▶ Given data:

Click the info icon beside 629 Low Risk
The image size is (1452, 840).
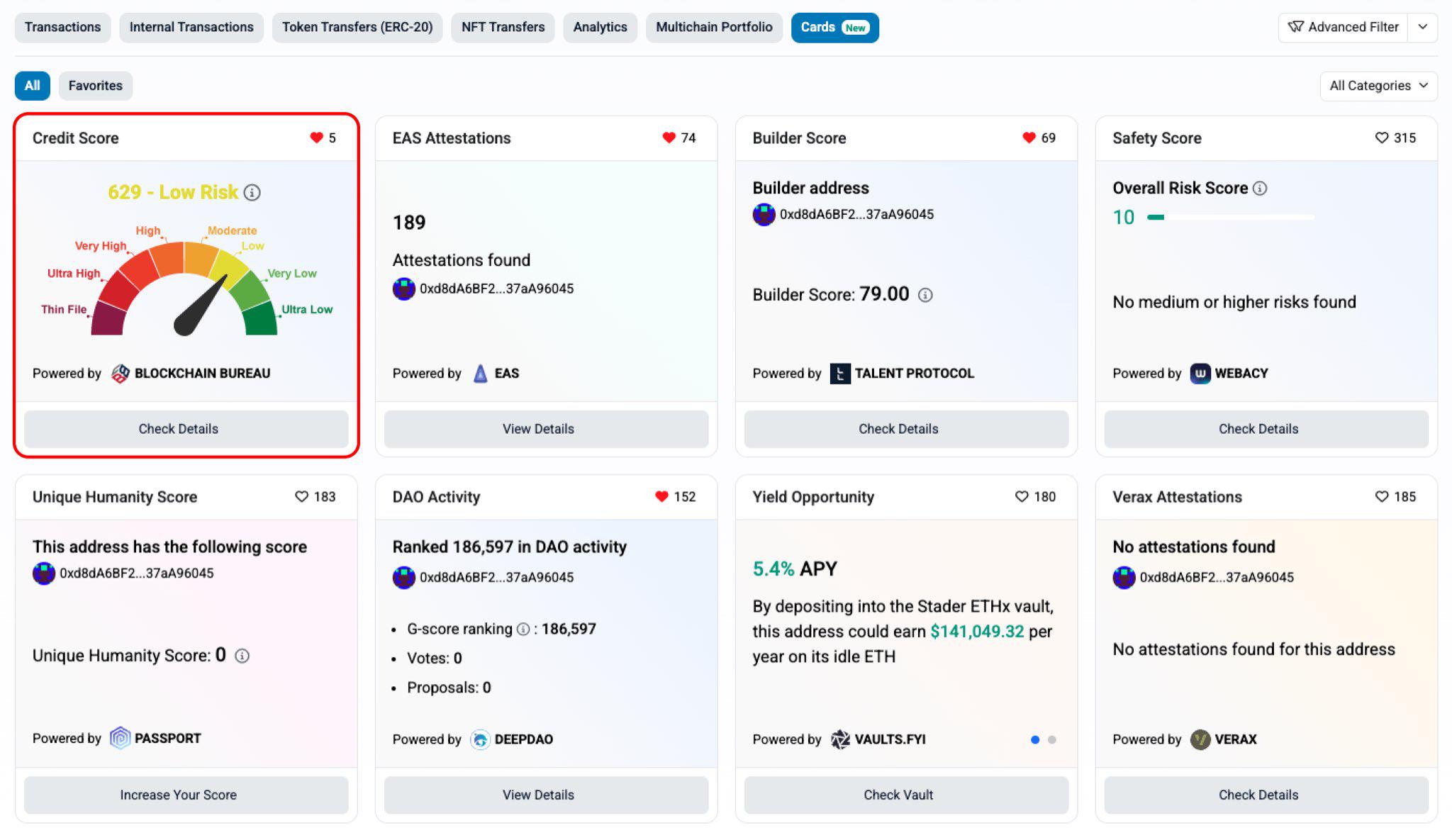coord(254,192)
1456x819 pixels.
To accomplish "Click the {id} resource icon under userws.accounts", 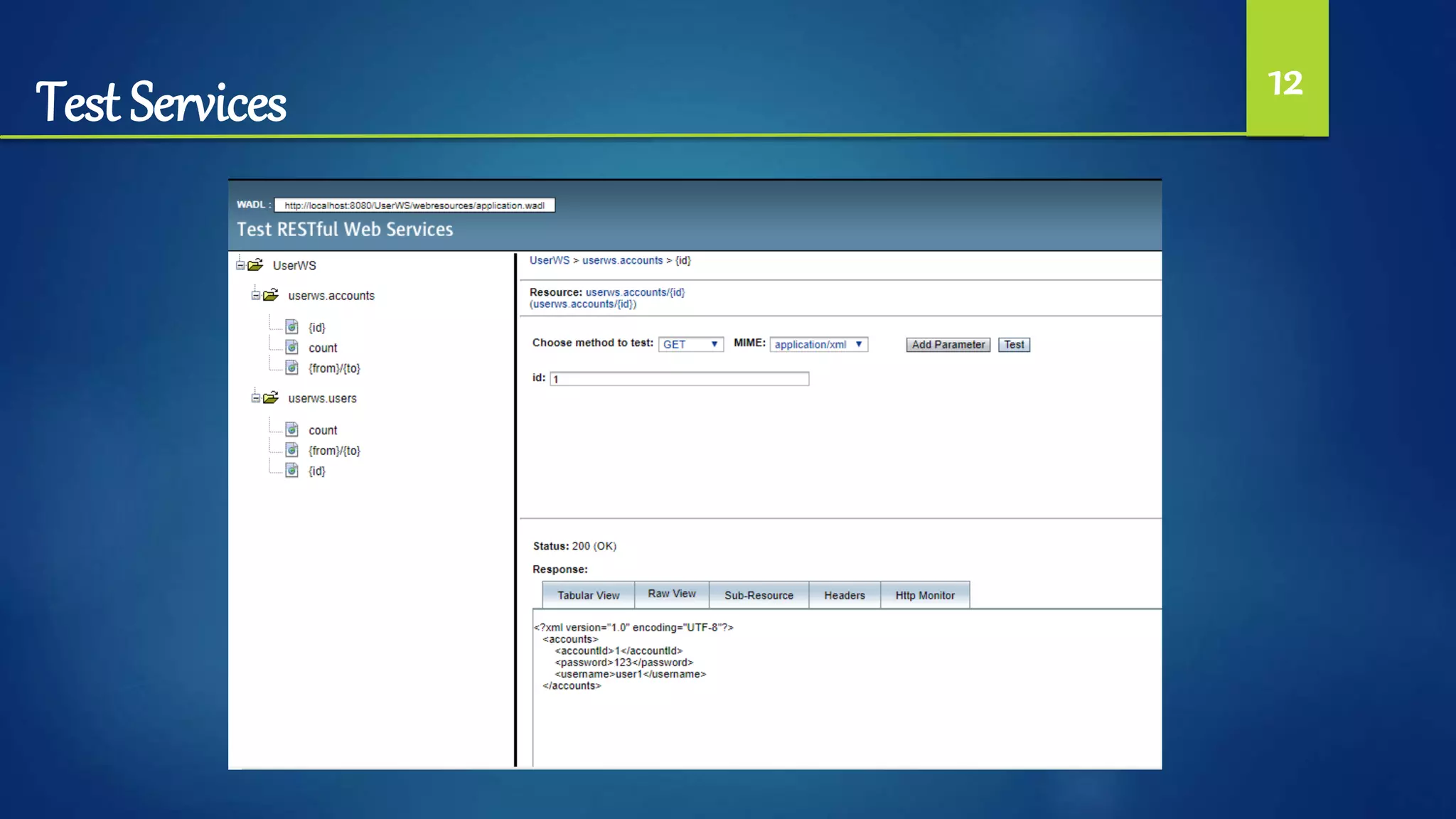I will point(292,326).

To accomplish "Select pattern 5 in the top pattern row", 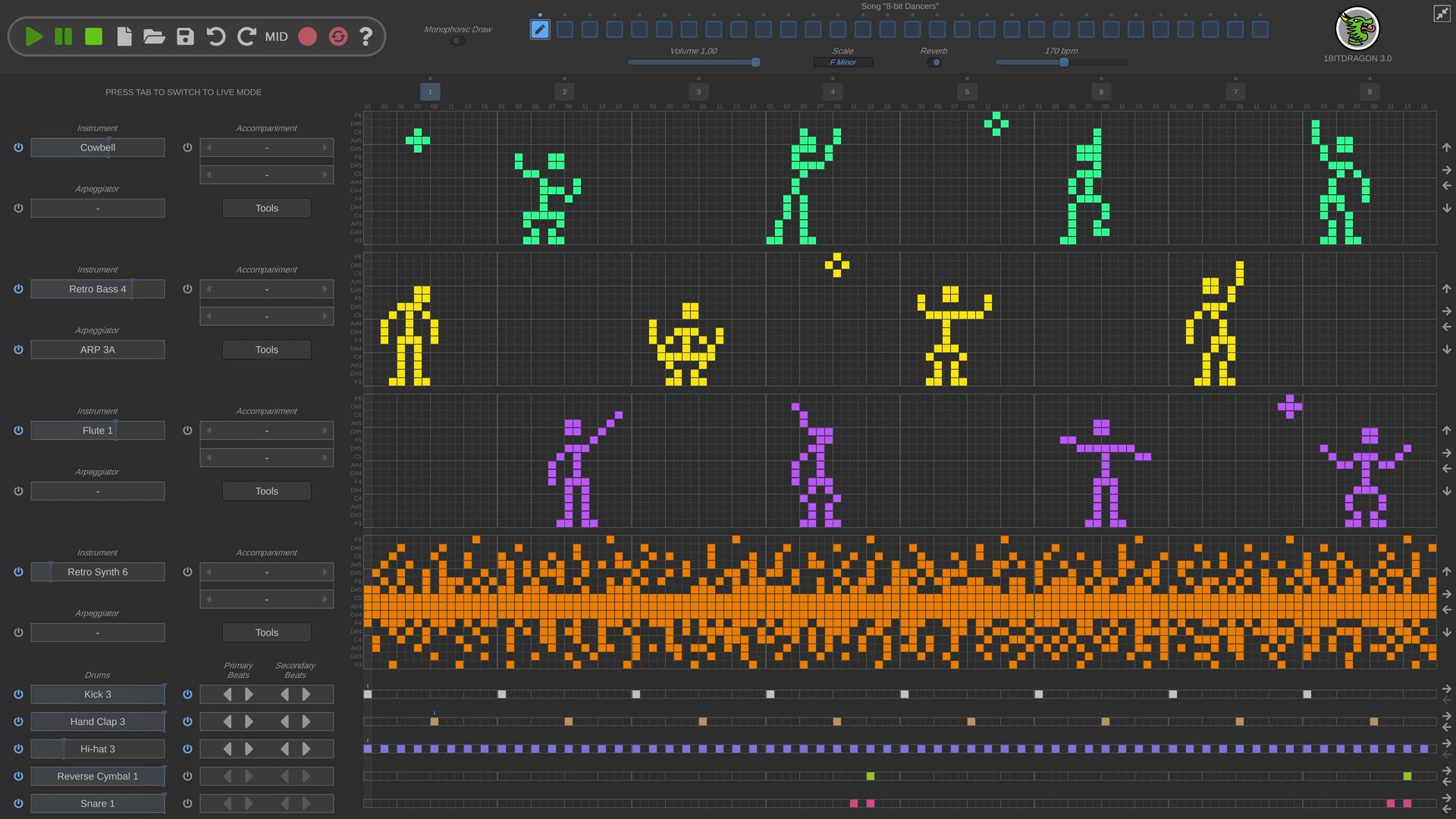I will point(967,91).
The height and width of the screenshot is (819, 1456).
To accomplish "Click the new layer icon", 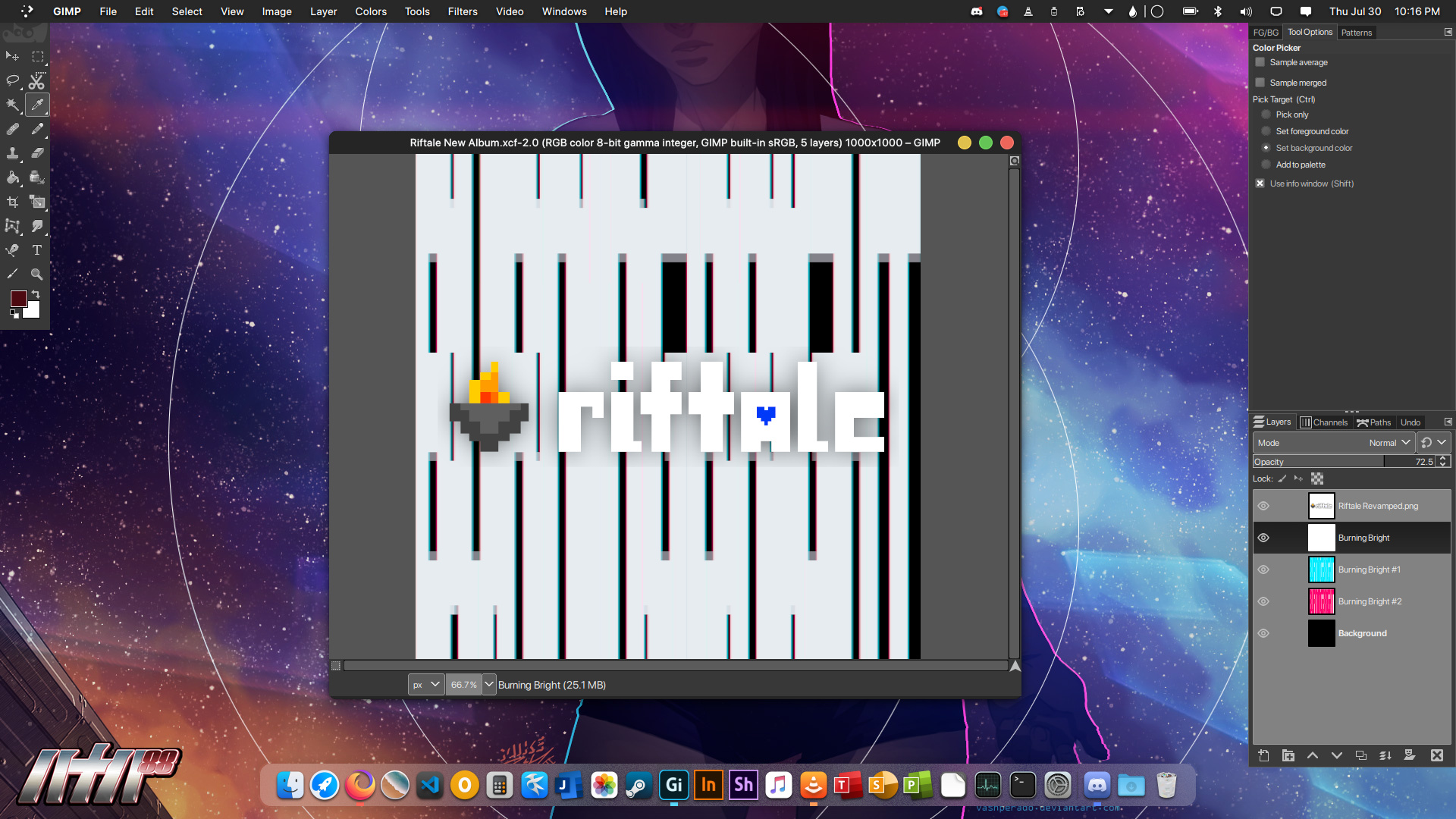I will coord(1263,755).
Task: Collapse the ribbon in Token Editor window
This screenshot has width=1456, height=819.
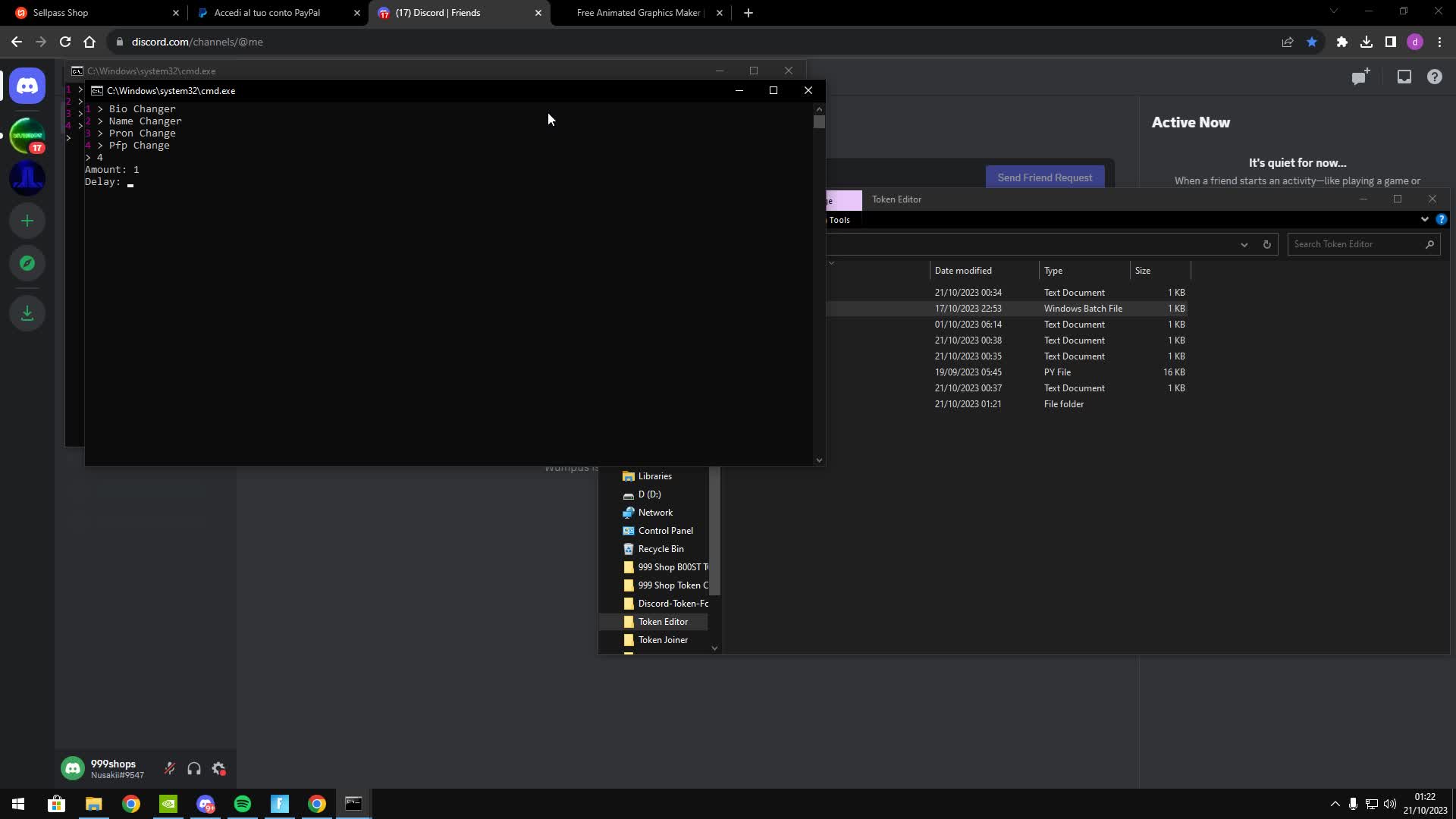Action: [x=1425, y=219]
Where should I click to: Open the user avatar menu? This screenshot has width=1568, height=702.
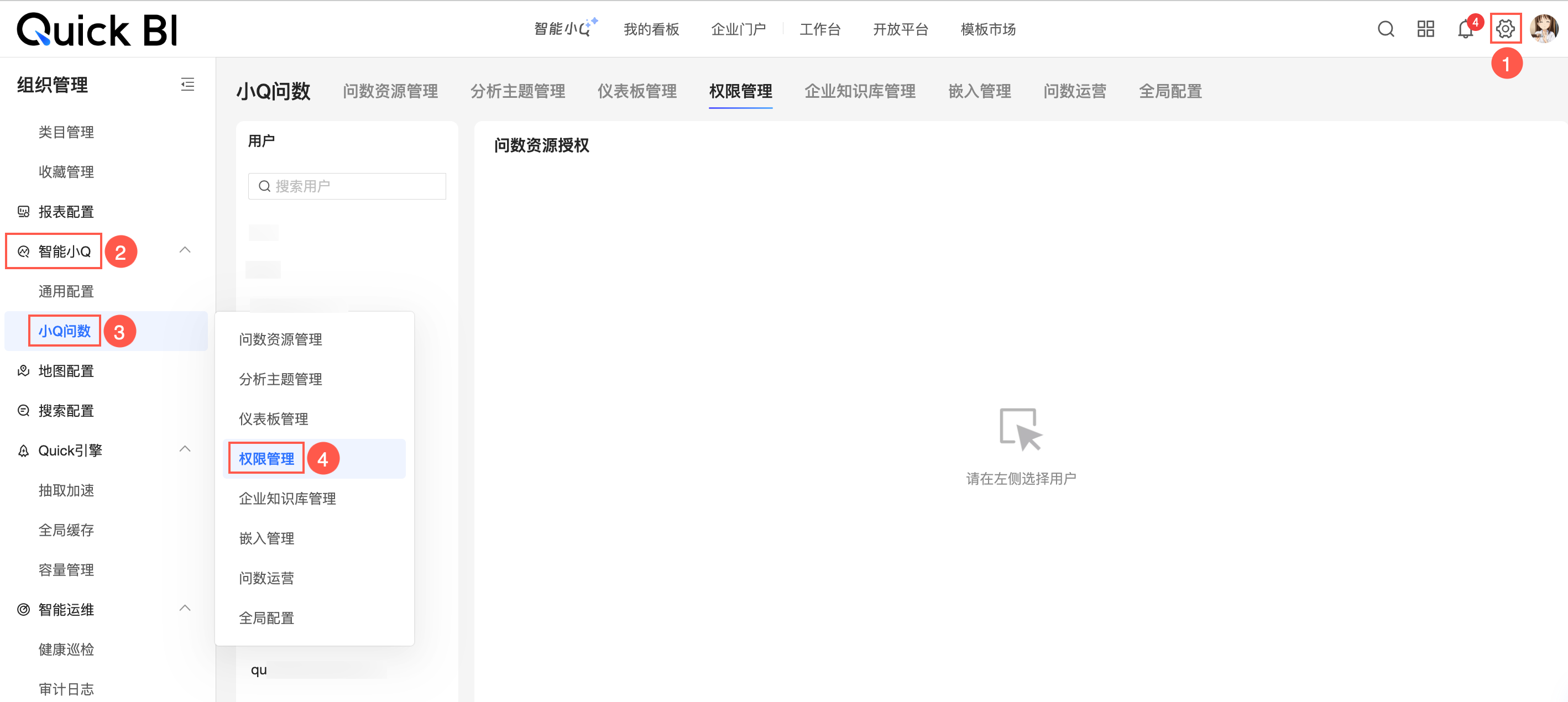click(x=1544, y=29)
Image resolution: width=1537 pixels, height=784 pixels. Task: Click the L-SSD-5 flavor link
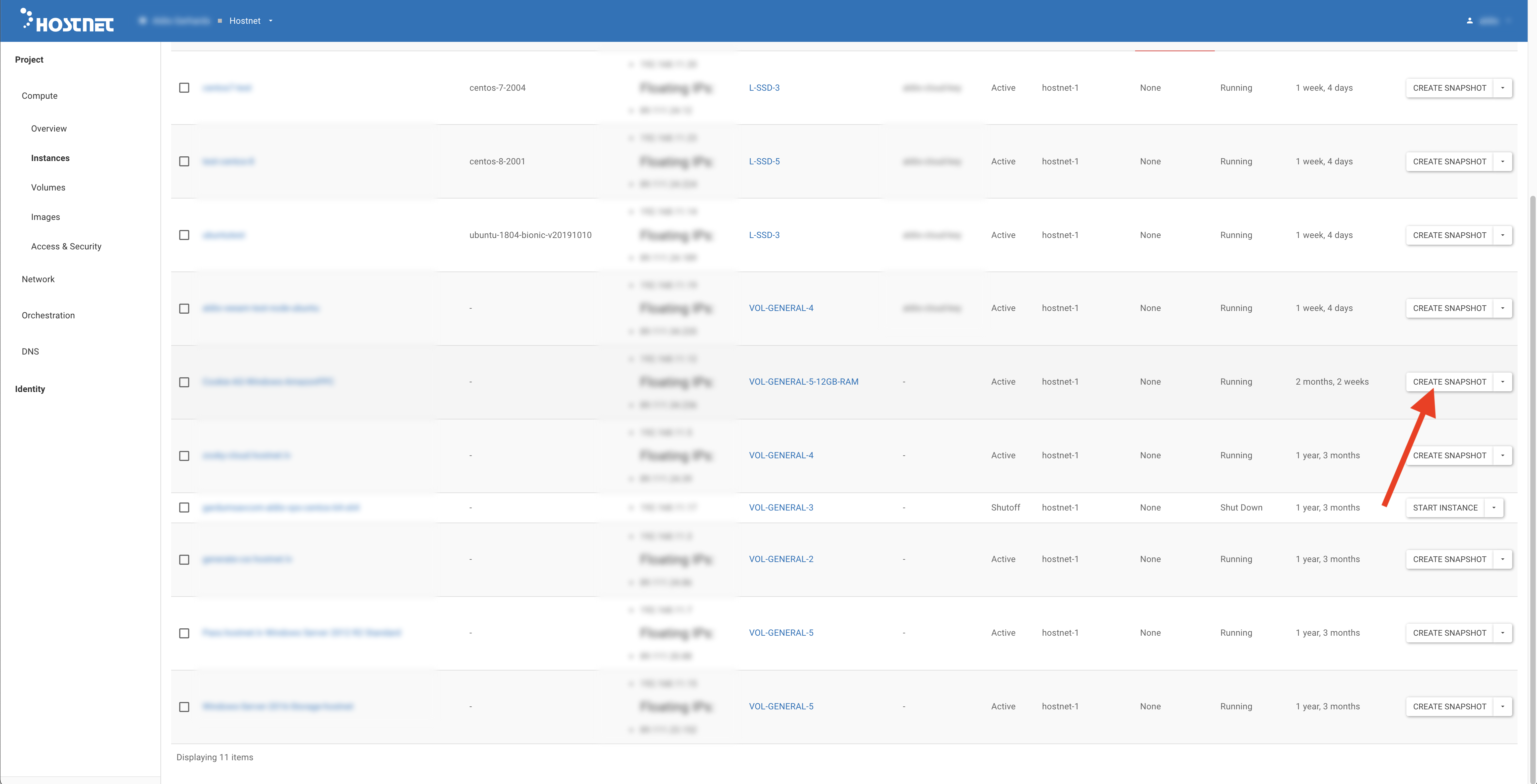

▶ Exercise description:
Where the line containing "Where should I" appears, begin writing out the lines word for word, and continue through the last line of the data, leaving out pictures.

▶ Output of the exercise:
Where should I click to: Open the user avatar menu? This screenshot has width=1568, height=702.
click(x=1544, y=29)
Image resolution: width=1537 pixels, height=784 pixels. Task: Click the L-SSD-5 flavor link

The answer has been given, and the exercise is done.